Прежде чем он напишет в ней первую строчку, пьеса должна была сложиться у него в голове вся – со всеми лицами, их отношениями, завязкой и развязкой, ключевыми репликами, – только тогда он садился за стол. Разбуженные им химеры воображения, носившиеся поначалу как в первобытном хаосе, должны были улечься и проясниться в законченной красоте слова, движения и формы.
«…Рецензенты наши, публика, – возмущался Островский, – как часто среди них слышим: “Эта пиеса написана наскоро, не обделана, не выработана”. Да понимают ли они, что я ничего не пишу наскоро, каждый сюжет обдумываю весьма долгое время, ношусь с ним целый год, грезится и видится он мне со всеми в нем лицами постоянно и не дает мне покоя до тех пор, пока не уляжется на бумагу»[648].
Брат Островского – Петр Николаевич, хорошо знакомый с его методой сочинения, как-то молча сидел рядом с ним на траве с книжкой, пока Островский следил за поплавком. Он заметил, что Александр Николаевич хмурится, и понял, что он думает не о поклевках.
«– Ну что, – спрашиваю, – как пьеса?
– Да что, пьеса почти готова… да вот концы не сходятся! – отвечал он вздыхая»[649].
О новой пьесе думал он и во время одинокой прогулки по парку, и за вечерним пасьянсом, которым любил «освежить голову» после работы, и за токарным станком во флигеле или с лобзиком в руках. Он навострился выпиливать узорчатые рамочки для фотографий: резные листья вьющегося плюща и винограда – работа щелыковского Берендея. Множество таких рамочек было раздарено им на память друзьям – Бурдину, Писемскому, Садовским. И в каждый узор дерева, в каждый завиток было потаенно впечатано то, что думал он о героях новой пьесы, пока рука его механически вырезывала прихотливые узоры на тонкой ясеневой дощечке.
Случайному гостю могло казаться, что он проводит дни в счастливом безделье. А между тем, гуляя с гостями, разговаривая с крестьянами, объясняясь с Марьей Васильевной, то есть разделяя все заботы прозаической, обыденной жизни, он постоянно жил воображением в другой, волшебно-театральной стране, которая год от году становилась шумнее, населеннее. Это не Замоскворечье его ранних пьес и не слобода Берендеевка только, а вся приволжская сторона, с городами, селами, усадьбами и лесами. Он свой в ней и в любую минуту обживет новый в ней уголок.

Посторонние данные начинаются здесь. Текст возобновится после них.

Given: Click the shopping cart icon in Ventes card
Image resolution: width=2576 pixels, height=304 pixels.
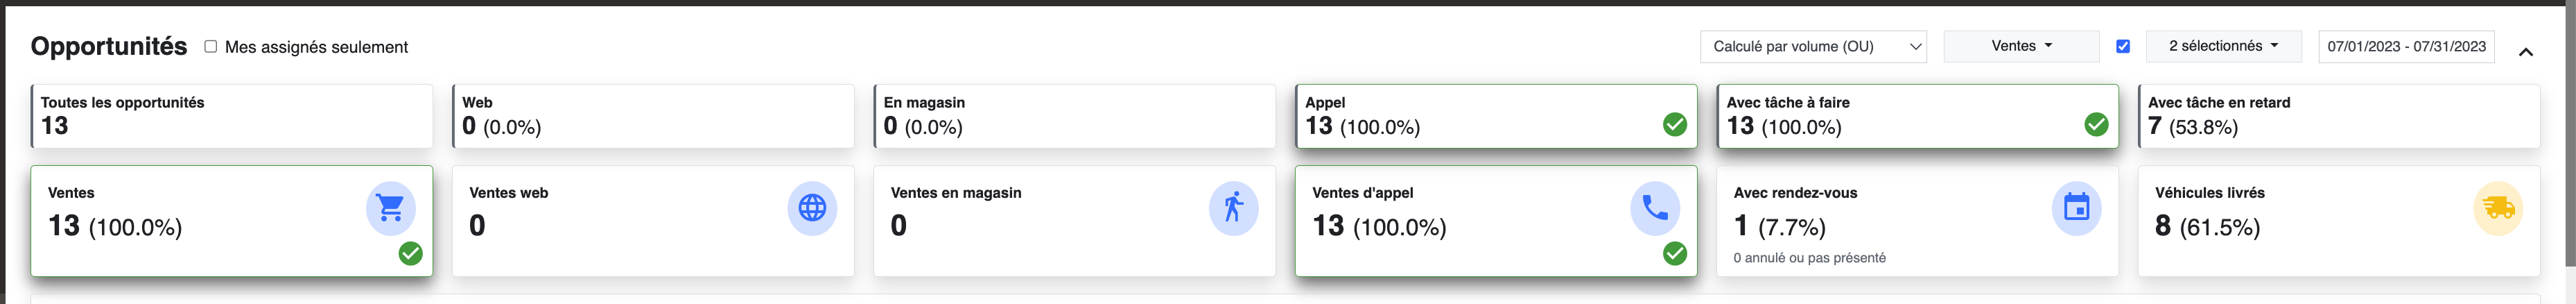Looking at the screenshot, I should [x=390, y=208].
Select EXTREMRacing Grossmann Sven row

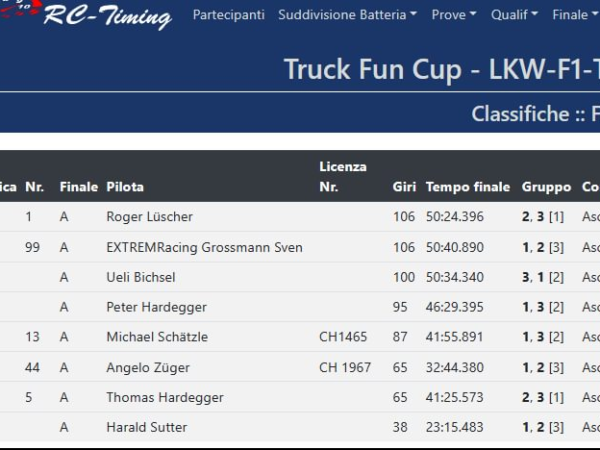point(204,247)
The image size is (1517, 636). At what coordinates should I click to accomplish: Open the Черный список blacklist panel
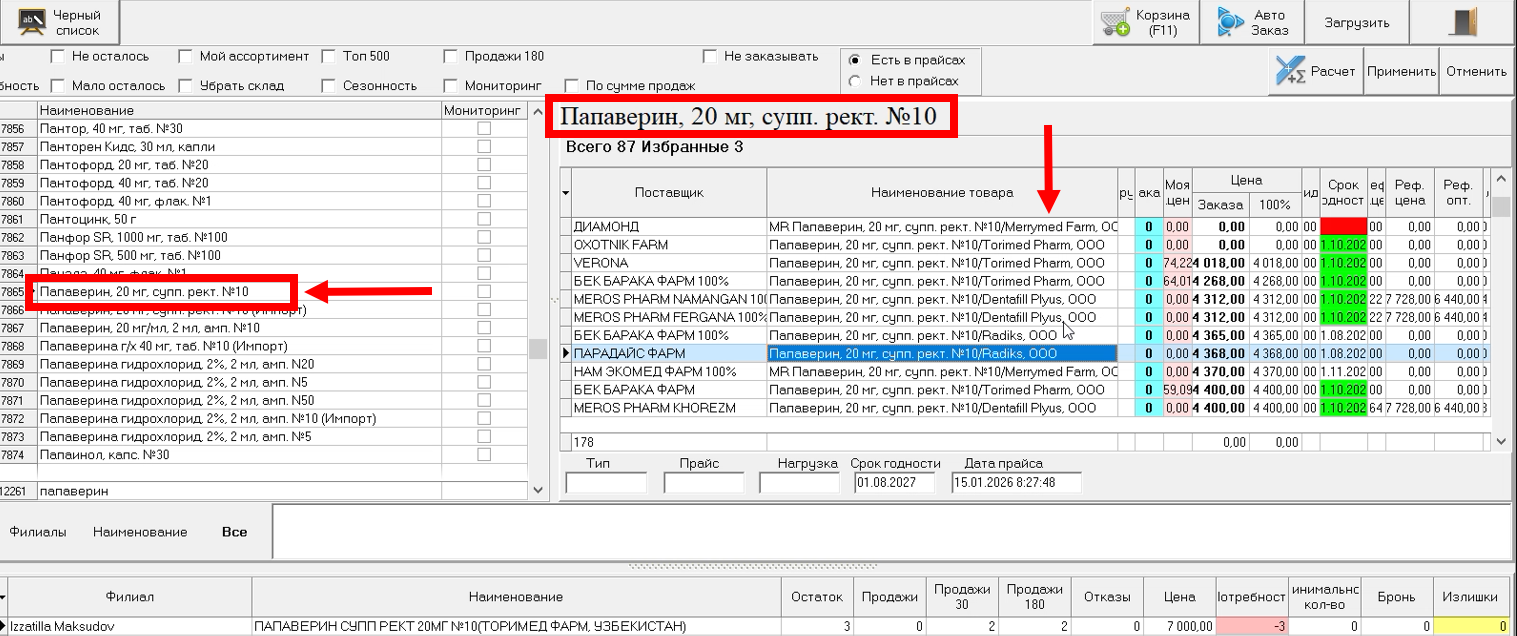point(60,21)
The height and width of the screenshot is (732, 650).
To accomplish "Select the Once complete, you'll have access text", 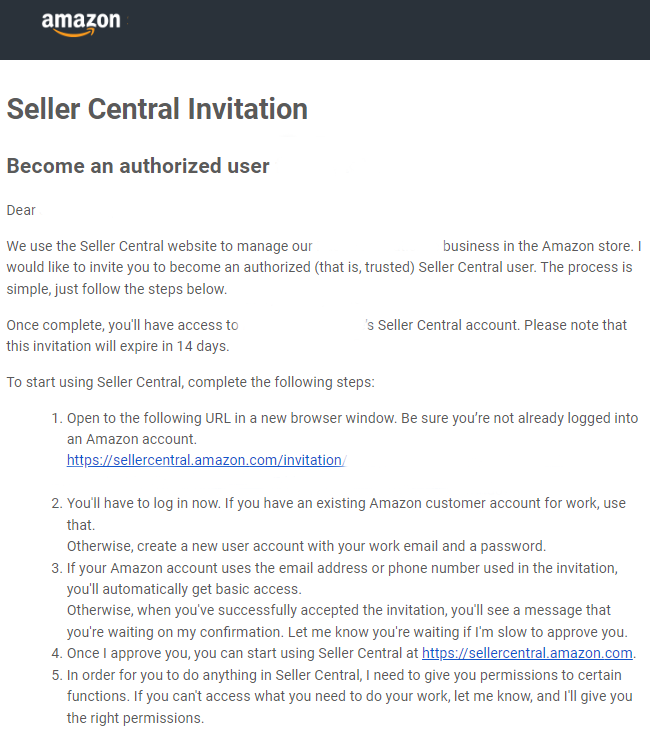I will [122, 325].
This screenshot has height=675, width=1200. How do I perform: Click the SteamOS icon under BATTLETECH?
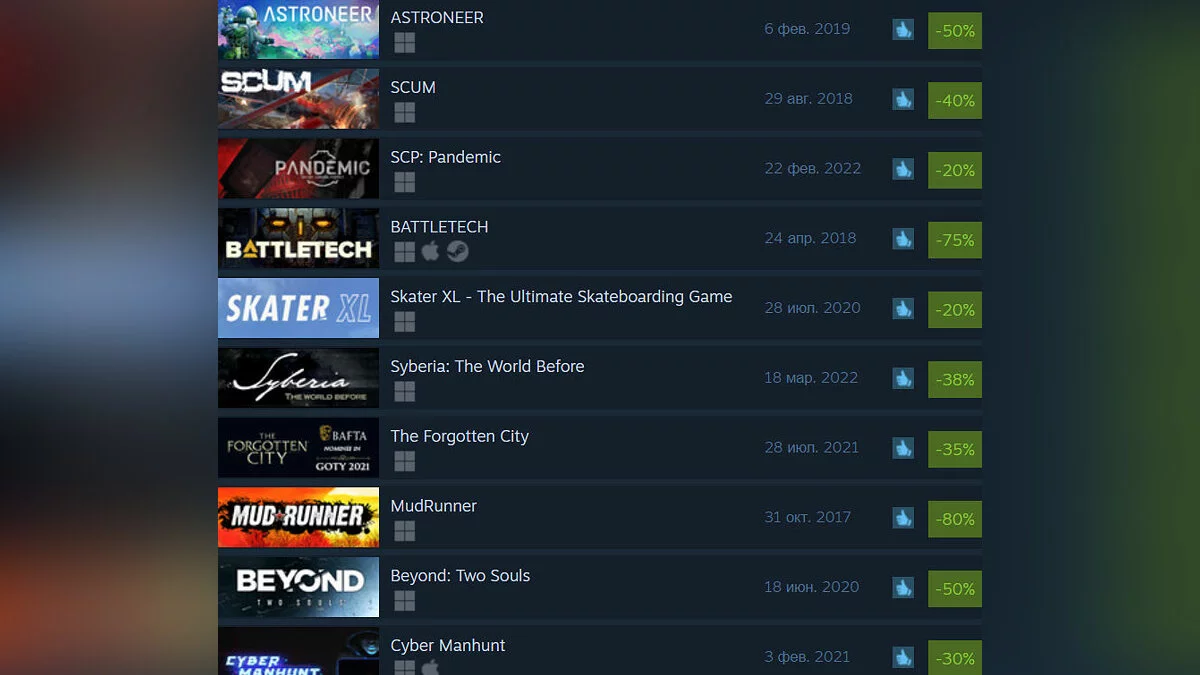(x=457, y=251)
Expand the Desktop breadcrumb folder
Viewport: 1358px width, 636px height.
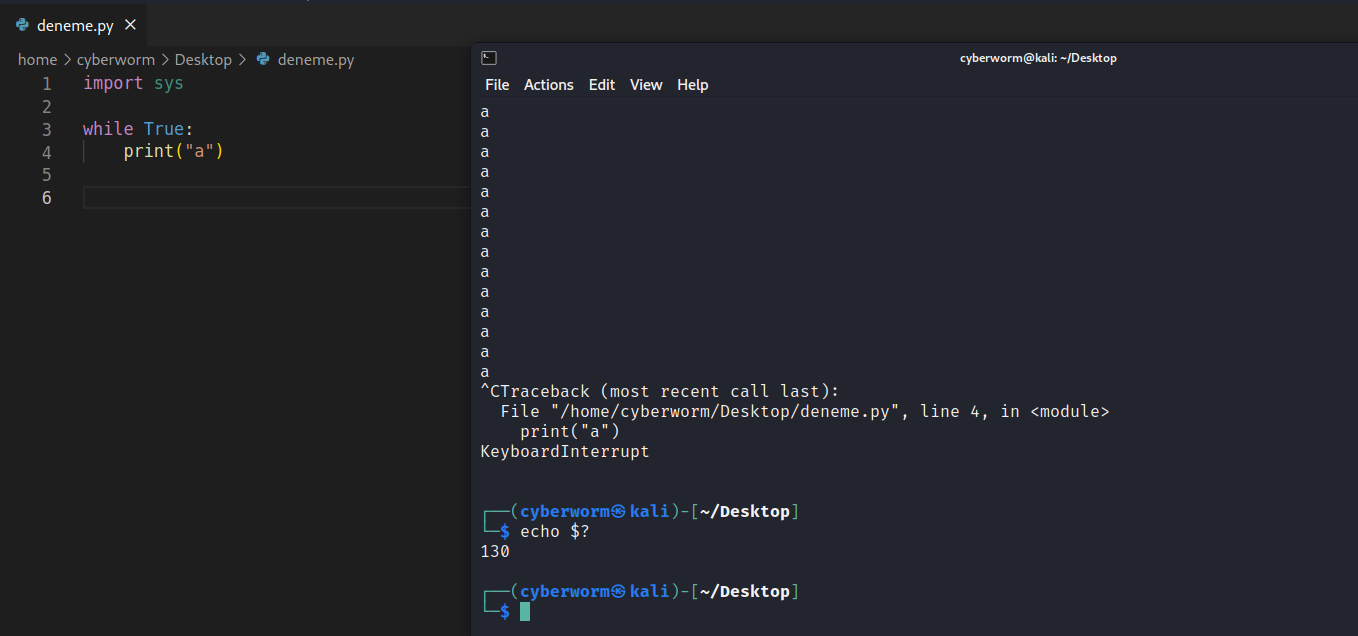click(203, 60)
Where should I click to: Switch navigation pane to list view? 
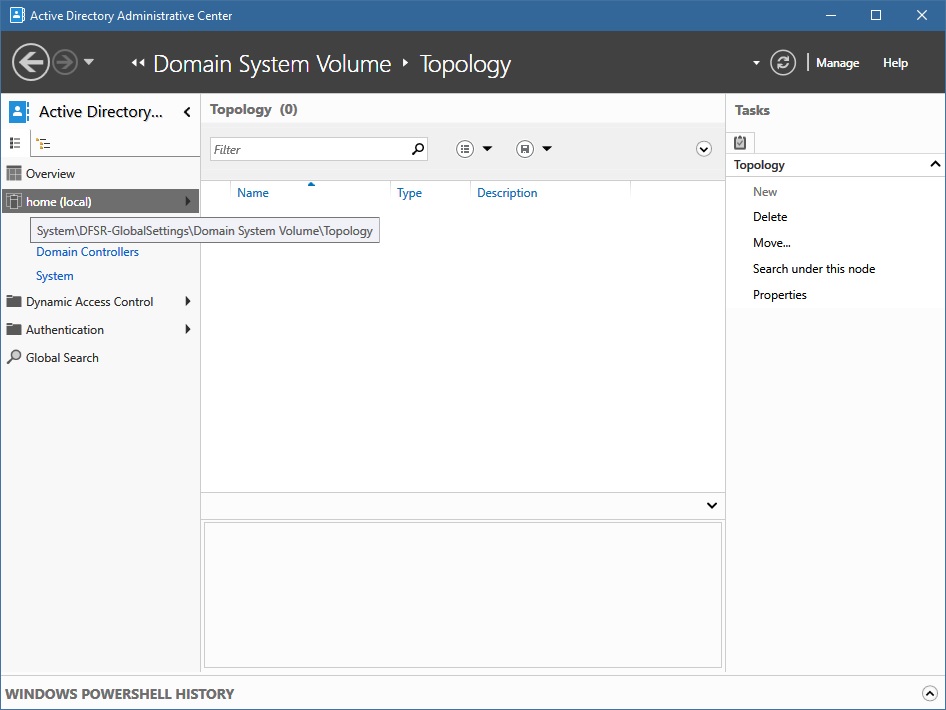tap(15, 144)
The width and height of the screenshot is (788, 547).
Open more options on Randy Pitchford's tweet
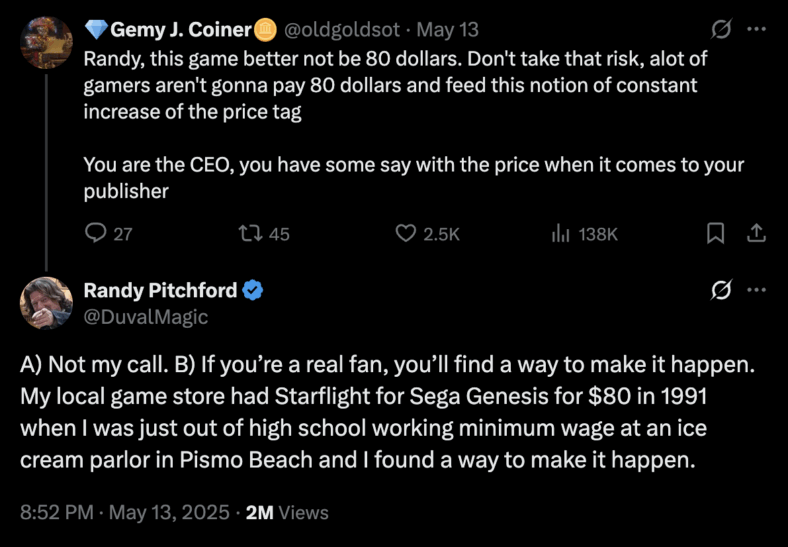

Изучая места действия пьес Островского (такую работу провел недавно историк театра Е. Г. Холодов), можно составить даже топографическую карту[650].
В центре литературной губернии Островского – город Бряхимов, упоминаемый в нескольких его пьесах. Говорят, имя городу Островский нашел в русской истории – был такой пришедший потом в упадок городок на Волге, неподалеку от Васильсурска. Но сам Бряхимов больше напоминает Кострому или Ярославль: в этом городе пристань и вокзал железной дороги, бульвар над рекой с низкой чугунной решеткой, у которой застыла Лариса Огудалова, кофейня в конце бульвара, отель «Париж» на центральной улице города и трактир при нем, куда сманивает Робинзона Вожеватов. Есть в Бряхимове и летний сад, в котором играет нанимаемая местным антрепренером труппа; он возникает перед нами в «Талантах и поклонниках» и «Красавце-мужчине».
В Бряхимовской губернии, чуть выше или ниже по Волге, расположен и уездный городок Калинов, напоминающий Кинешму. Как и во всех городишках Приволжья, в центре его торговые ряды Гостиного двора с приземистыми пузатыми колоннами, базарная площадь, собор, дом городничего; купеческие дворы за глухими высокими заборами, а по берегу реки – общественный сад с беседкой.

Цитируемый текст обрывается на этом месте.